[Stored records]
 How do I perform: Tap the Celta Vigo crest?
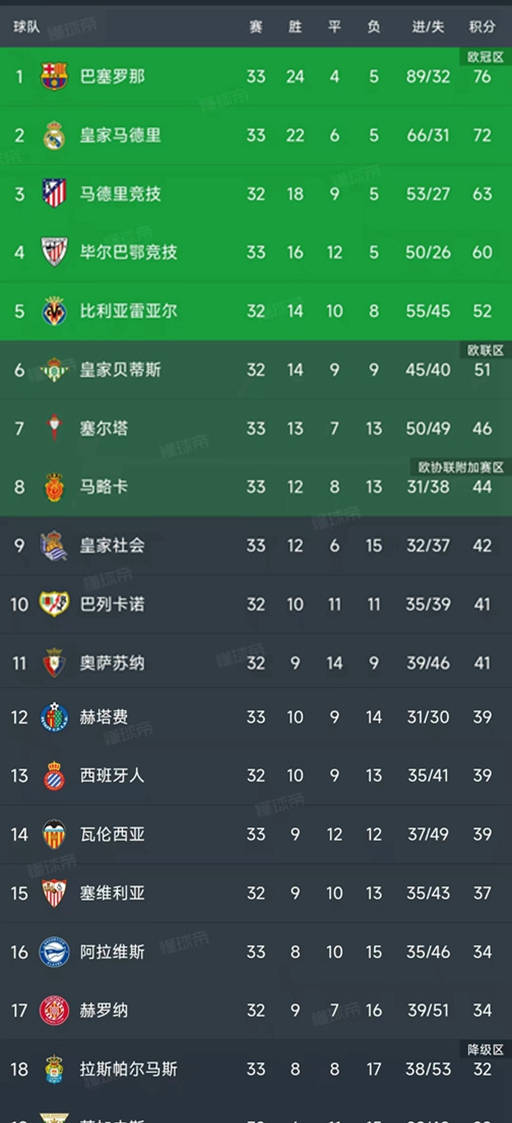pos(54,428)
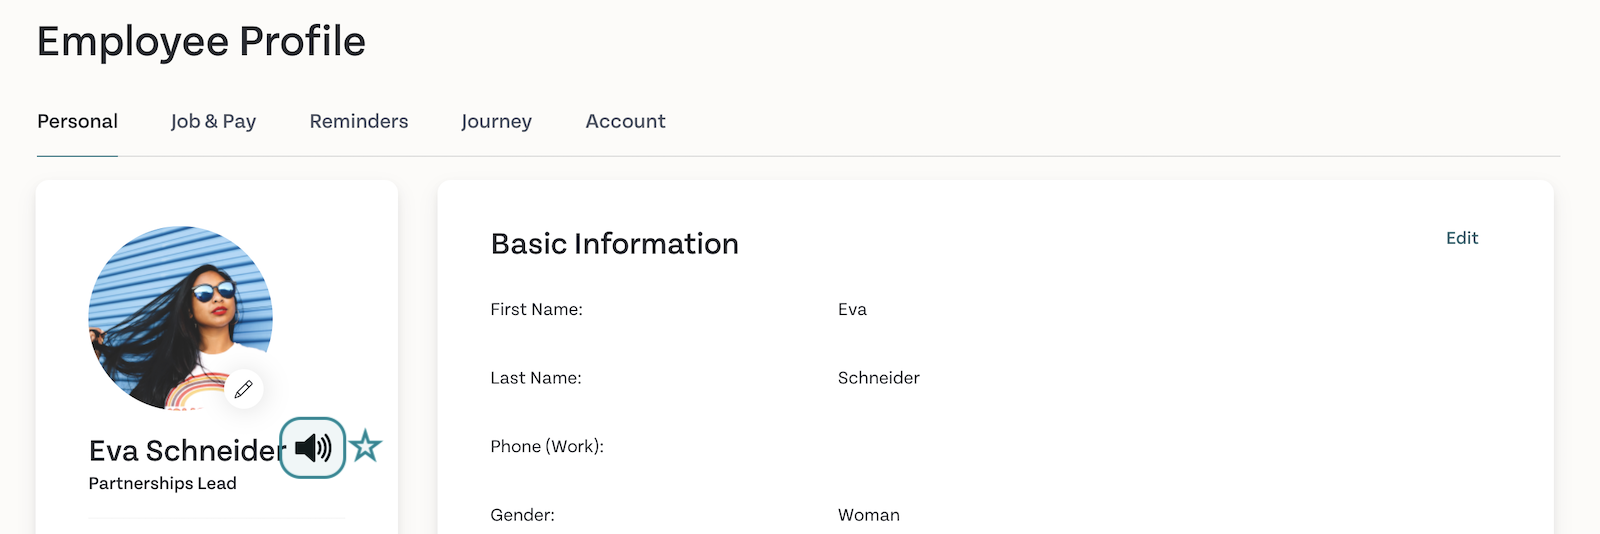Screen dimensions: 1600x534
Task: Open the Job & Pay tab
Action: 213,121
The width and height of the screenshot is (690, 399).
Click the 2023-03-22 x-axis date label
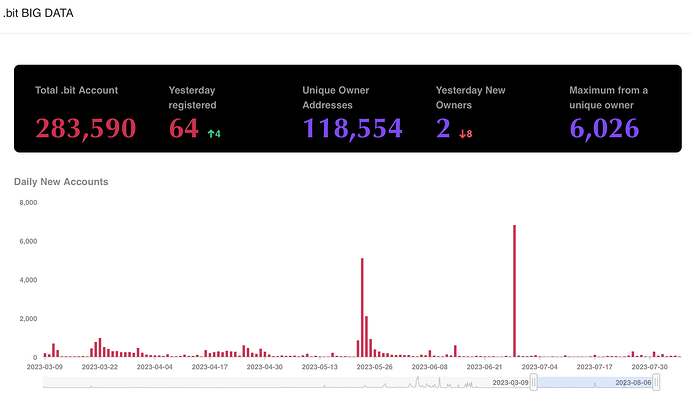[x=100, y=367]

- _Task instructions_: All that belongs in the answer is the lines from the line with "The width and" through the closing line of the entries, inclusive, transcribed exactly and free of pictures.

- _Finished exercise_:
The width and height of the screenshot is (690, 399).
Click the 2023-03-22 x-axis date label
[x=100, y=367]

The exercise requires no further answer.